There is a growing body of evidence supporting the use of aspirin to mitigate the risk of ASCVD in individuals with elevated Lp(a) levels (≥50 mg/dL) and specifically in carriers of the rs3798220-C genetic variant. Carriers of this variant represent a much smaller proportion of the population (approximately 3–4%) than all individuals with elevated Lp(a) ≥50 mg/dL (approximately 20%). Carriers of this variant had a mean Lp(a) level of 79.5 mg/dl in the WHS. Genotypes associated with elevated Lp(a) have been used as a proxy to estimate elevated Lp(a) levels. However, it is not well established if carriers of the rs3798220-C genetic variant have any specific risk above and beyond that conferred by just the elevated Lp(a) levels associated with the variant [24] and would benefit more from aspirin therapy. Further research is needed to answer this question with direct measurements of Lp(a) levels.
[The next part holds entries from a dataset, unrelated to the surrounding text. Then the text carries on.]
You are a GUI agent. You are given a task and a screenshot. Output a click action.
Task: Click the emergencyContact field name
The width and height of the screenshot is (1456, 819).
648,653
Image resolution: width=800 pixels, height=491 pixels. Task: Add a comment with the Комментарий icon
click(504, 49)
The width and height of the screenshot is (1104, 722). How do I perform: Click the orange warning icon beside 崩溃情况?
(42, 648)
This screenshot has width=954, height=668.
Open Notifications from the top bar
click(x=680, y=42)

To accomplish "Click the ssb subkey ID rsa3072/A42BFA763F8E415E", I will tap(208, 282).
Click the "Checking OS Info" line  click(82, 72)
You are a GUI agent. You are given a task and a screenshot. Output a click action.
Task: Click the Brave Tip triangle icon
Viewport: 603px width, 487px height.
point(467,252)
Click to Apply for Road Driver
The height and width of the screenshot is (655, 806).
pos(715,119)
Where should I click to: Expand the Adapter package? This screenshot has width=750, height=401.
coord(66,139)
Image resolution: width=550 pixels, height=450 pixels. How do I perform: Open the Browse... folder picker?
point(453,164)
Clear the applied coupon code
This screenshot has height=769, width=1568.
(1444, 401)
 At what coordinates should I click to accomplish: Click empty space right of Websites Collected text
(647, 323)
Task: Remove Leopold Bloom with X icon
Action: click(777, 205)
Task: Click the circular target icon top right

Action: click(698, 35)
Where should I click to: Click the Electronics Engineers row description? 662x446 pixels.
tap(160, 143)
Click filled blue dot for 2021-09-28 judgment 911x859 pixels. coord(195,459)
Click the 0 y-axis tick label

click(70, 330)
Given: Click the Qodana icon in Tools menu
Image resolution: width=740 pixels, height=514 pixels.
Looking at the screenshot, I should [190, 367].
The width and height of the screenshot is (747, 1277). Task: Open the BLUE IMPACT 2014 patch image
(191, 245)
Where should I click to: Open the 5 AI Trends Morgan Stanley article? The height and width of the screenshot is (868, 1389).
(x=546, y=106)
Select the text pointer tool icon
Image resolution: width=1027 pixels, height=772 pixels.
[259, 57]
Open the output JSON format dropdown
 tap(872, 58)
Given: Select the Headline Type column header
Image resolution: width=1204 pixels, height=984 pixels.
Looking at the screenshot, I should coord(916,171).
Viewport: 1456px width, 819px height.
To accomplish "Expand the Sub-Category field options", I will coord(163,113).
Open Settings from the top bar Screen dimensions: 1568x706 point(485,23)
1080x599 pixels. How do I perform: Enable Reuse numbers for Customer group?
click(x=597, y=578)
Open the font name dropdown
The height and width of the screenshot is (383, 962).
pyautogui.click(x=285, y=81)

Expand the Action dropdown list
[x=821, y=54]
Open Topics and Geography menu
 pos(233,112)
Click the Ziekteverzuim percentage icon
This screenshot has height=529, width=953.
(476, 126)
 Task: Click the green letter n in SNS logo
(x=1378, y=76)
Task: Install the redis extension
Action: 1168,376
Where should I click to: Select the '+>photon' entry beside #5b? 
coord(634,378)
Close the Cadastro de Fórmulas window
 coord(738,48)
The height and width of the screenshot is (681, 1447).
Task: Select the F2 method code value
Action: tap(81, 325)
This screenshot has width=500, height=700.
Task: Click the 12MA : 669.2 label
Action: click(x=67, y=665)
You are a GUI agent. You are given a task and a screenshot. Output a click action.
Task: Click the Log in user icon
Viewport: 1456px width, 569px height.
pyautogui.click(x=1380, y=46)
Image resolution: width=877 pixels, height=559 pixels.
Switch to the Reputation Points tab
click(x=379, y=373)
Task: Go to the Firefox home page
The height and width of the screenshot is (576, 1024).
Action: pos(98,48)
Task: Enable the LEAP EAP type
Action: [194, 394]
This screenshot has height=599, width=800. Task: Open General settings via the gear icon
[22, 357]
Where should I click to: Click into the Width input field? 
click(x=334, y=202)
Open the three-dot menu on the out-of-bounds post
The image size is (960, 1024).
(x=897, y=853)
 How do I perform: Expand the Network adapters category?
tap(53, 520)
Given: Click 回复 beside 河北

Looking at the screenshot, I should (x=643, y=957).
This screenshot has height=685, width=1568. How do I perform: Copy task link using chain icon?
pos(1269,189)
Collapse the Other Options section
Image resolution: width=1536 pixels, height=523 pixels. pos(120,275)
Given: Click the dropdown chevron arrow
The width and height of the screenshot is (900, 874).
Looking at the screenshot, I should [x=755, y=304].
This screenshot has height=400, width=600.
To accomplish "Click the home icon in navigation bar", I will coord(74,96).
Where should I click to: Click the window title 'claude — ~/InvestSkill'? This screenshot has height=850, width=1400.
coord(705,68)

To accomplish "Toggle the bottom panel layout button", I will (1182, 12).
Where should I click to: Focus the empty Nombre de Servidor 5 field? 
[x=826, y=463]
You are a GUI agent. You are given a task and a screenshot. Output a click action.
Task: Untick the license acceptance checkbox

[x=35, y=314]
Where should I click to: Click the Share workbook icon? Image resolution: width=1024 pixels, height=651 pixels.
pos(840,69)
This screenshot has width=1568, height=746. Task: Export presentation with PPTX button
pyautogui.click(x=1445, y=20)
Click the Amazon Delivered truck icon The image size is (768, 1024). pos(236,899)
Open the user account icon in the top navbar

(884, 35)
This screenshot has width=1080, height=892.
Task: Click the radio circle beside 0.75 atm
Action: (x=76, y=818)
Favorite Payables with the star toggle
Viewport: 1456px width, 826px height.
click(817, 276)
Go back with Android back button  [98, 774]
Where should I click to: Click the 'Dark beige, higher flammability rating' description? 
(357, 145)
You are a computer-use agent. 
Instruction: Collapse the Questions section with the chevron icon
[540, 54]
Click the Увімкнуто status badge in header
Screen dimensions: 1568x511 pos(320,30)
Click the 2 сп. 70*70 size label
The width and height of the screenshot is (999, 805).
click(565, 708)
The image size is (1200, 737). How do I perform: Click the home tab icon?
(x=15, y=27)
It is worth noting that the net benefit with aspirin therapy may be even more pronounced in individuals who have higher levels of Lp(a) within these sub-groups. As previously mentioned, the ASCVD risk associated with Lp(a) is linear and dose dependent. The existing studies have limited data on further stratifying the effect across different levels of elevation in Lp(a). Ideally, a randomized control trial designed to assess ASCVD outcomes in an intermediate risk, racially and ethnically diverse, primary prevention population with elevated Lp(a) treated with aspirin vs placebo would help answer many of the remaining questions in this area and help establish a threshold for treatment.

5. Conclusion

Considering the complex interplay of the effects of aspirin therapy and the atherothrombotic implications of elevated Lp(a) it is hypothesized that individuals with elevated Lp(a) benefit more from low-dose aspirin therapy than the general population for primary prevention of ASCVD. While this benefit must be balanced against the individualized bleeding risks, there is an overall net clinical benefit that has been demonstrated in carriers of the rs3798220-C polymorphism in the LPA gene. A reduction in coronary heart disease with aspirin therapy has also been observed in individuals with Lp(a) ≥50 mg/dL. Additional randomised control studies are needed for further evaluation of the effect of aspirin on decreasing risk of ASCVD in individuals with elevated Lp(a). In individuals in whom the decision on use of aspirin therapy for primary prevention for ASCVD risk reduction is uncertain, identifying elevated Lp(a) levels can help further inform this decision.

Funding

This research did not receive any specific grant from funding agencies in the public, commercial, or not-for-profit sectors.

CRediT authorship contribution statement

Mohamad Hekmat Sukkari: Conceptualization, Data curation, Writing – original draft, Writing – review & editing. Basma Al-Bast: Conceptualization, Methodology, Writing – original draft. Raad Al Tamimi: Writing – review & editing. William Giesing: Writing – original draft. Momin Siddique: Writing – review & editing, Conceptualization, Supervision.

Declaration of Competing Interest

The authors declare that they have no known competing financial interests or personal relationships that could have appeared to influence the work reported in this paper.